Start of The data

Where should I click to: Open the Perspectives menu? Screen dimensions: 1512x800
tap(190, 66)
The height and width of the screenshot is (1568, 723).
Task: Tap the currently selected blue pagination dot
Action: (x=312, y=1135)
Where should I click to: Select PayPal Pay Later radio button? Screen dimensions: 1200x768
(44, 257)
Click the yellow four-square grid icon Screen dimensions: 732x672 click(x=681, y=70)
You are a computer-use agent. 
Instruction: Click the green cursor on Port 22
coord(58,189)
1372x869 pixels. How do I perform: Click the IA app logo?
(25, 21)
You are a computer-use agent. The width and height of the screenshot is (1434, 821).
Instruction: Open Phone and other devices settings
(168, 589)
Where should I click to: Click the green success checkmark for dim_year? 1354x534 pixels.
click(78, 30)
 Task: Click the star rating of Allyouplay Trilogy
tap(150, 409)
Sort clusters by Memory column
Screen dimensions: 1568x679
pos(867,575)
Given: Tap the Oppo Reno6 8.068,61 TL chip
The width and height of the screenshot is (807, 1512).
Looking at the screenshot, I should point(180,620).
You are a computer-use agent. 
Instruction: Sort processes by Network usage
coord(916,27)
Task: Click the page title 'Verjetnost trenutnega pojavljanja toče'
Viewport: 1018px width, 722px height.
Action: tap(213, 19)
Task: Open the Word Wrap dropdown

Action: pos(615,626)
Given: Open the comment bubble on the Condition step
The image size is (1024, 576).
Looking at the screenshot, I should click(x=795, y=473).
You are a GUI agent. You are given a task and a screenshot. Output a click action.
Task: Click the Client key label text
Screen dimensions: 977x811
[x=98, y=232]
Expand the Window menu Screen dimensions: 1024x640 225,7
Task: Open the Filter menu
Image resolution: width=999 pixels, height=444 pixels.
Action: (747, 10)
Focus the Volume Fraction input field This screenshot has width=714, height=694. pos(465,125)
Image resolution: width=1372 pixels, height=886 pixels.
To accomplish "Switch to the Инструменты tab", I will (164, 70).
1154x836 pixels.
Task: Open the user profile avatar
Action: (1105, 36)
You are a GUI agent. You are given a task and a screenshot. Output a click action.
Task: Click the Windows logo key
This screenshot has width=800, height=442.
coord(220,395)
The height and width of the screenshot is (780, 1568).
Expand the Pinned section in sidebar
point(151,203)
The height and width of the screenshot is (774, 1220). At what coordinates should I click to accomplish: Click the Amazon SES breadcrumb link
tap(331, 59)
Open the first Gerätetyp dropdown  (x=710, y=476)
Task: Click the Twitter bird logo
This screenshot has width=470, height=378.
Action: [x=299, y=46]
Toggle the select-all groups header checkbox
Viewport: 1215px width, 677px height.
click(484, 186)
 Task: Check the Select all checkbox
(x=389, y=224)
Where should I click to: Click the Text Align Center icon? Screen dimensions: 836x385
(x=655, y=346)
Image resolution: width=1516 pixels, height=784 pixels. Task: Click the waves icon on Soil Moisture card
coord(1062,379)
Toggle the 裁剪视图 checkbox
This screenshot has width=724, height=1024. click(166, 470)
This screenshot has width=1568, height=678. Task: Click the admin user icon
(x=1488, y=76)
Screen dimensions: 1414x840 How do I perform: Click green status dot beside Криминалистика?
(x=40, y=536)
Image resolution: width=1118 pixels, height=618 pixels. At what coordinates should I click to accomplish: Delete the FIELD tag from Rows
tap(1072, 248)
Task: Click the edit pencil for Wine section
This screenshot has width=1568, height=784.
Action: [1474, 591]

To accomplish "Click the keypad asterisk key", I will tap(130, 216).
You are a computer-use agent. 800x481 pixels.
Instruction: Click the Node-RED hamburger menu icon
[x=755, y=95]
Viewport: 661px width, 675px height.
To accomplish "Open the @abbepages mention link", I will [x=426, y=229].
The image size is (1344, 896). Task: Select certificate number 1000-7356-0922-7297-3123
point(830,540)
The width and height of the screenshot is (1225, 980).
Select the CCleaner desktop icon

End of The data

Looking at the material, work out the number of lines holding "computer", and write that number alone.

### Problem solution
4